O momento era de crise! Crise sanitária e crise política em um país que padecia naquele momento de uma política flagrantemente de morte. Vários Ministros da Saúde diferentes que eram trocados com freqüência aumentando nossa sensação de insegurança em um momento de alta letalidade pelo Coronavírus, estímulo deste mesmo governo para que as pessoas arriscassem a própria pele em nome da manutenção da economia “em bom estado”. A morte circulava com desenvoltura, podíamos sentir seu cheiro no ar: mortes perpretadas pelo vírus, mortes perpetradas por uma política de governo que não teve pudor em assumir o risco de matar quando estimulou a população a expor-se a despeito dos alertas dos organismos internacionais, da saúde e da ciência, referentes aos cuidados sanitários.
Contar este percurso que nasceu no escritório de um apartamento qualquer, mas também imerso na história de um oficio docente e de pesquisa, para outras, outros e outres docentes que conosco conversariam, era o primeiro passo a ser dado e assim o fizemos. Compartilhamos nossas linhas problemáticas no campo clínico do trabalho e fomos abrindo o espectro de problemas a serem colocados, afinal nisso consiste um trabalho de análise!

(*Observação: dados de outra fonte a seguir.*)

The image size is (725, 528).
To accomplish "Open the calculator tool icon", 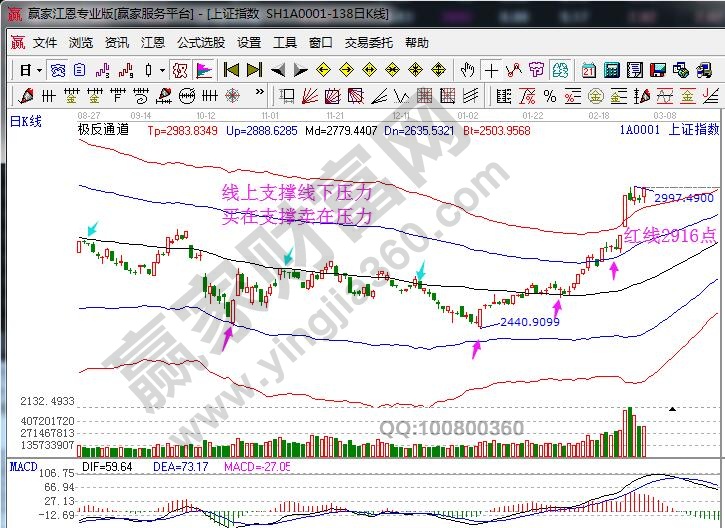I will point(610,70).
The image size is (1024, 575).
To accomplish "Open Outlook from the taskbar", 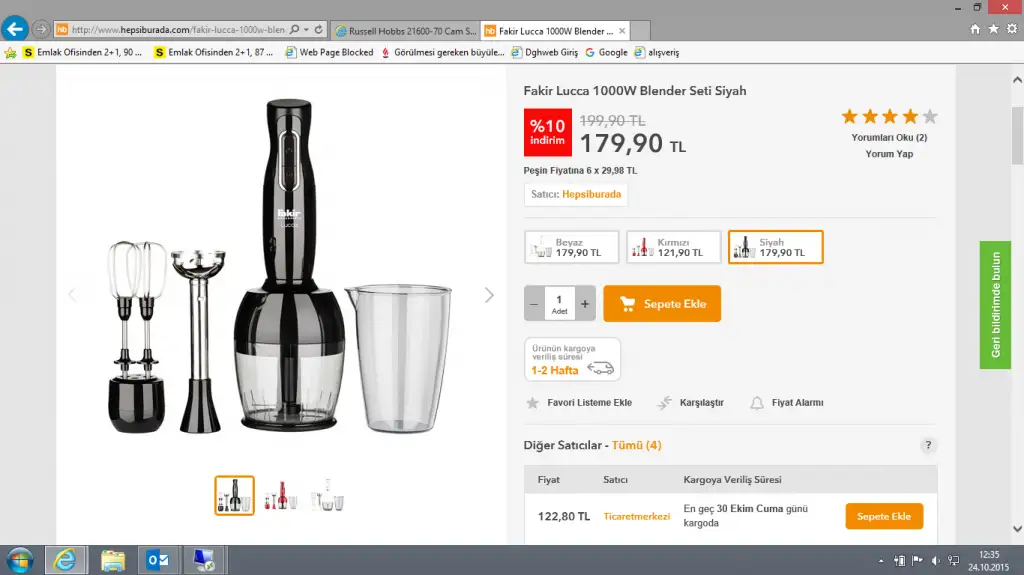I will 158,560.
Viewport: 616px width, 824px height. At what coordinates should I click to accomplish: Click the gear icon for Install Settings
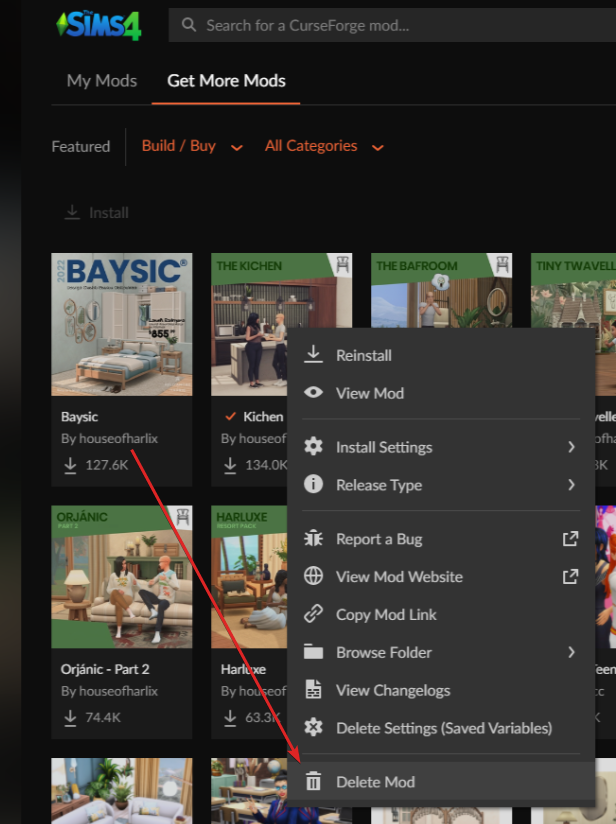[314, 447]
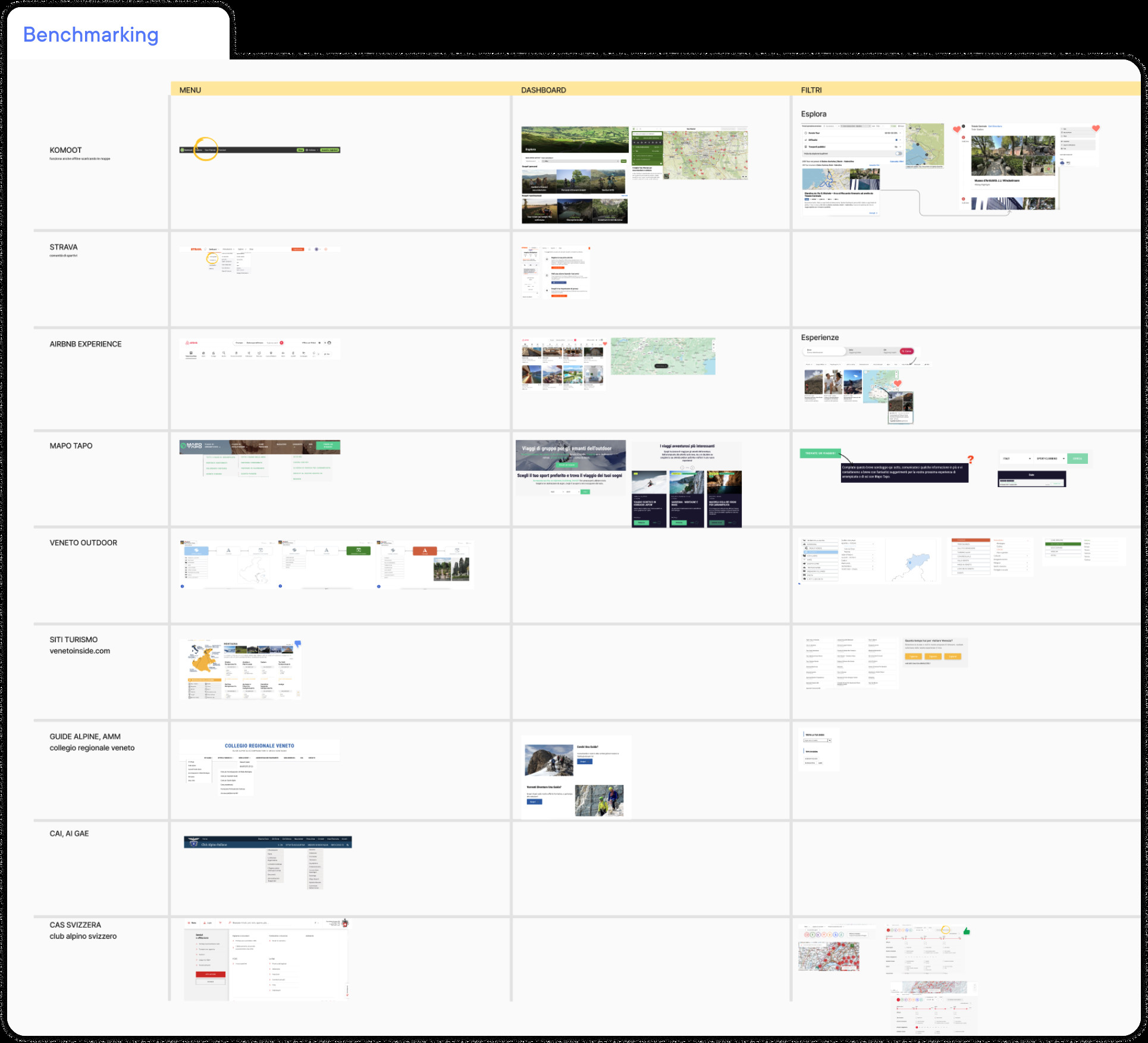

As pesquisas em Clínicas do Trabalho que realizamos colocam em análise a experiência do ofício, isto é, do trabalho cultivado coletivamente envolvendo uma particular dinâmica entre instâncias que são mobilizadas para gerirmos a distância sempre presente entre Trabalho Prescrito e Trabalho Real. Trata-se, então, de análises que visam acessar a singularidade da experiência do trabalho em ato, não exatamente são as representações funcionais do trabalho1que nos interessam, os “deveres ser” do trabalho e sim, as controvérsias que envolvem um certo inacabamento do trabalho enquanto atividade, seus devires. Não se trata de análise de tarefas, e sim, da atividade como uma particular experiência de gerir os processos de trabalho por entre as infidelidades do meio2, renormatizando3, pensando em realizar, tentando, conseguindo e não conseguindo realizar4.
Toda análise inicia com a instauração de crise, já nos diz René Lourau em seu Pequeno Manual de Análise Institucional. Diz ele: “Mas, se não existe crise, como fazer uma análise institucional? Então, dê um jeito para que ela ecloda”5.
A emergência do vírus já o tinha feito!
1Clot, Yves. A Função Psicológica do Trabalho. Petrópolis/RJ: Vozes, 2006.
2Canguilhem, Georges. O normal e o patológico. Rio de Janeiro: Forense Universitária, 2002. 3SCHWARTZ, Yves. A Comunidade Científica Ampliada e o Regime de Produção de Saberes. Trabalho & Educação, Belo Horizonte, n.7, jul/dez – 2000.
4Yves, Clot. Trabalho e Poder de Agir. Belo Horizonte: Sobrefactum, 2010.
5LOURAU, René. Pequeno manual de Análise Institucional. In. ALTOÉ, Sonia. René Lourau. Analista Institucional em Tempo Integral. Editora Hucitec, 2004.